Headspace had the pleasure of hosting NBA legend, Steve Nash, in our Santa Monica office in the spring of 2018. Lindsay Shaffer, Headspace’s Head of Sport & Fitness, took the opportunity to ask him about routines, habits, and his mental game.

Lindsay Shaffer: Today we have with us 8-time NBA All Star, 2-time NBA MVP, and it was just recently announced that in September he’ll be inducted into the Basketball Hall of Fame, Mr. Steve Nash. [applause] Steve, thanks so much for being with us today. Headspace has been buzzing and anxiously awaiting your arrival.

Steve Nash: It must be slow. [laughter]

LS: In getting ready for today, I’ve watched a lot of interviews, and in one interview I read just recently Trey Burke, point guard for the NY Knicks and a meditator, was asked of all the NBA point guards throughout history, if he could pick any of their brains, who would he pick, and he answered Steve Nash. So that’s what I’d love to do today, is get to know this famous brain of yours and talk about the mental side of the game.

SN: Oh, well this could be really disappointing now for everyone. Have at it — should be short. [laughter]

LS: OK, so short, white boy from Canada. The odds weren’t exactly in your favor. Your high school coach told you to reassess your goals.

SN: Yeah, I didn’t stay at that school. [laughter] But that is true.

facing adversity in sport

LS: And you received one D1 scholarship offer?

SN: Correct.

LS: Was there ever a point where you were about to give up on the dream, or did you always believe you would make it to the NBA?

SN: The toughest time for me was my freshman year at Santa Clara University. My coach was extremely tough on me, but I had the great fortune of having an RA who was also the best player on the basketball team the year before, and he could tell I was struggling emotionally and mentally. What he told me (and maybe he was lying) really helped: “why do you think he’s all over you?” and I was like “I just don’t think he thinks I’m any good.” And he said, “have you ever thought that maybe he believes in you? And he thinks that if he really pushes you, you could be something?”

It’s about not giving in, but about embracing the periods where you’re failing, because you know if you stick with it, you have the mental toughness to stay the course. That's where the big gains are.

I kind of didn’t want to believe it, but I let it sink in, and I started to listen to what the coach was saying in a different way. What is he saying? And I realized it wasn’t a situation of “you can’t do this, you’re no good, you’re never going to get anywhere.” It was “I need you to do this, you’re capable of this, and you’re giving me this.”

He was old school, but he and my high school coach built a real resilience in me, a mental toughness, that grit muscle that’s so important. They were incredibly impactful in my career.

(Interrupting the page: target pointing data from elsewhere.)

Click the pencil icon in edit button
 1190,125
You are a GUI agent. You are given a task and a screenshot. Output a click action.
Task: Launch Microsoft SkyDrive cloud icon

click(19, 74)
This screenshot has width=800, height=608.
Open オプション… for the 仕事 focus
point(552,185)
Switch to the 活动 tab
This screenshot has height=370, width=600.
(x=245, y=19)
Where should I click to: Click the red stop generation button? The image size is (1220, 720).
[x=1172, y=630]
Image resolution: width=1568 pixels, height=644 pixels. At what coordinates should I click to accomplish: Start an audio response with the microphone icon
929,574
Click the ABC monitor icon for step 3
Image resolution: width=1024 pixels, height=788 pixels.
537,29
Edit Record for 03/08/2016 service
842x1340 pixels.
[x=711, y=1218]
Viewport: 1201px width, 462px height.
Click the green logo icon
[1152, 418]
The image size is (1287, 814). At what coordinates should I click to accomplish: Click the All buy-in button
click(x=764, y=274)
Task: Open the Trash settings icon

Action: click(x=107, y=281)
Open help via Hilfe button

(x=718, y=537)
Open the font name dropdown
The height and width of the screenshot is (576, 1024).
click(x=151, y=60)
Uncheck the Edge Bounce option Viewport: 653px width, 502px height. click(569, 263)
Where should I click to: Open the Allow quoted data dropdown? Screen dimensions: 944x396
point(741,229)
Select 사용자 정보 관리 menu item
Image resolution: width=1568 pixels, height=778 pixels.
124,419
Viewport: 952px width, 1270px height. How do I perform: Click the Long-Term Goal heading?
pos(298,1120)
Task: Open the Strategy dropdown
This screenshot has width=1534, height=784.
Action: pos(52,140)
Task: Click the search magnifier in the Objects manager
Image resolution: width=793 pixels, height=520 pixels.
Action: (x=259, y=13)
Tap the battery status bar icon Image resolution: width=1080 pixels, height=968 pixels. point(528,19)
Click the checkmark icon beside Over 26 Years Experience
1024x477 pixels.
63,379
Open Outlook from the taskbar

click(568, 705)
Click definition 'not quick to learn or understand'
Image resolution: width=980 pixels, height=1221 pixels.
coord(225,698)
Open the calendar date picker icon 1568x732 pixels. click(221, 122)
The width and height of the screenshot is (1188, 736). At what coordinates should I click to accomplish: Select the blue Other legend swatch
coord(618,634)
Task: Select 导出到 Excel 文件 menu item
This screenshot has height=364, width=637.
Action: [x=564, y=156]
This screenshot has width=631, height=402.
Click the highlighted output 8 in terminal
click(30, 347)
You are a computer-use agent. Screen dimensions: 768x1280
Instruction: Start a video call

LS: You talk about resilience as a muscle. When you see that ability in people, but they might be struggling, how do you help them to understand that resilience is a muscle and give them the tips and tools to work on that?

SN: It’s really difficult sometimes for professional players because they’re so formed, but there are still buttons to be pushed, there’s still challenges to be given, there’re still honest conversations, and a lot of encouragement.

I had a dad that would always say two positives for every negative. He coached us playing soccer our whole lives and he’d always say “praise is the breakfast of champions.” We’d roll our eyes, but it means a lot for someone to be a key believer in your life. I think you have to give a lot of honesty, but you also have to give a lot of reinforcement. People really do well often with a healthy balance of both, being told they could be good — really good — if they work really hard, but you have to sprinkle in that this is about mental toughness.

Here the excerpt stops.